__ASSIGNED TASK__
Each entry should be duplicated exactly, with no line missing.

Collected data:
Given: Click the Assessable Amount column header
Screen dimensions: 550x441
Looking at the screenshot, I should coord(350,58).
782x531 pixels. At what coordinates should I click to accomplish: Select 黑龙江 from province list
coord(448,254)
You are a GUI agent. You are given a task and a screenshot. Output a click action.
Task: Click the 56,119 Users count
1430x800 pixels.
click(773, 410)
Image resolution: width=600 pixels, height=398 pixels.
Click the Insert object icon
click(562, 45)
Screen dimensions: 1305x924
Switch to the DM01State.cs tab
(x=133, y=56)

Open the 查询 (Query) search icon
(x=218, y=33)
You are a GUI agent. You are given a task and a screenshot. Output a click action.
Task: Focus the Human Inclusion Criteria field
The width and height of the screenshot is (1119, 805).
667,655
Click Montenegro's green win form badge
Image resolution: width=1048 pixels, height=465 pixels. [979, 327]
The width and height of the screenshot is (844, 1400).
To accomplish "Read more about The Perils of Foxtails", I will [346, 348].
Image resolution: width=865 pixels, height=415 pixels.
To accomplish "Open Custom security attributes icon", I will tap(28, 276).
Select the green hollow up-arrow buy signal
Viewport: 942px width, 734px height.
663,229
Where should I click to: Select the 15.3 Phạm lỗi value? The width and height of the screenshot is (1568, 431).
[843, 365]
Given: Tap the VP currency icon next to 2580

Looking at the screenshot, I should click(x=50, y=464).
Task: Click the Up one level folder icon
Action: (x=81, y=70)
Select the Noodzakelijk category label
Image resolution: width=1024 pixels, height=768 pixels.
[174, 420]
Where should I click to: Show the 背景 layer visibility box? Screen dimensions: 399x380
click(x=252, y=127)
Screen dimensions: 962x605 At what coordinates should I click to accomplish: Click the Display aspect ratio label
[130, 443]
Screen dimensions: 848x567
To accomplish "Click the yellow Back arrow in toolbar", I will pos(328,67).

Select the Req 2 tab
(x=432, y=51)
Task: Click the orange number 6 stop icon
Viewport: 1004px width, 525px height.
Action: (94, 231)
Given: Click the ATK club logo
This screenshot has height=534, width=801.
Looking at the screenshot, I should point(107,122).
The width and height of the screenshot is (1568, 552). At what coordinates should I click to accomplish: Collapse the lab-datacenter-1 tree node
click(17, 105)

__EXPECTED ANSWER__
Given: Click the Assessable Amount column header
Screen dimensions: 550x441
Looking at the screenshot, I should coord(350,58).
782x531 pixels. At what coordinates should I click to accomplish: Select 黑龙江 from province list
coord(448,254)
You are a GUI agent. You are given a task and a screenshot. Output a click action.
Task: Click the 56,119 Users count
1430x800 pixels.
click(773, 410)
Image resolution: width=600 pixels, height=398 pixels.
Click the Insert object icon
click(562, 45)
Screen dimensions: 1305x924
Switch to the DM01State.cs tab
(x=133, y=56)

Open the 查询 (Query) search icon
(x=218, y=33)
You are a GUI agent. You are given a task and a screenshot. Output a click action.
Task: Focus the Human Inclusion Criteria field
The width and height of the screenshot is (1119, 805).
667,655
Click Montenegro's green win form badge
Image resolution: width=1048 pixels, height=465 pixels. [979, 327]
The width and height of the screenshot is (844, 1400).
To accomplish "Read more about The Perils of Foxtails", I will [346, 348].
Image resolution: width=865 pixels, height=415 pixels.
To accomplish "Open Custom security attributes icon", I will tap(28, 276).
Select the green hollow up-arrow buy signal
Viewport: 942px width, 734px height.
663,229
Where should I click to: Select the 15.3 Phạm lỗi value? The width and height of the screenshot is (1568, 431).
[843, 365]
Given: Tap the VP currency icon next to 2580

Looking at the screenshot, I should click(x=50, y=464).
Task: Click the Up one level folder icon
Action: (x=81, y=70)
Select the Noodzakelijk category label
Image resolution: width=1024 pixels, height=768 pixels.
[174, 420]
Where should I click to: Show the 背景 layer visibility box? Screen dimensions: 399x380
click(x=252, y=127)
Screen dimensions: 962x605 At what coordinates should I click to accomplish: Click the Display aspect ratio label
[130, 443]
Screen dimensions: 848x567
To accomplish "Click the yellow Back arrow in toolbar", I will pos(328,67).

Select the Req 2 tab
(x=432, y=51)
Task: Click the orange number 6 stop icon
Viewport: 1004px width, 525px height.
Action: (94, 231)
Given: Click the ATK club logo
This screenshot has height=534, width=801.
Looking at the screenshot, I should point(107,122).
The width and height of the screenshot is (1568, 552). At what coordinates should I click to accomplish: Collapse the lab-datacenter-1 tree node
click(17, 105)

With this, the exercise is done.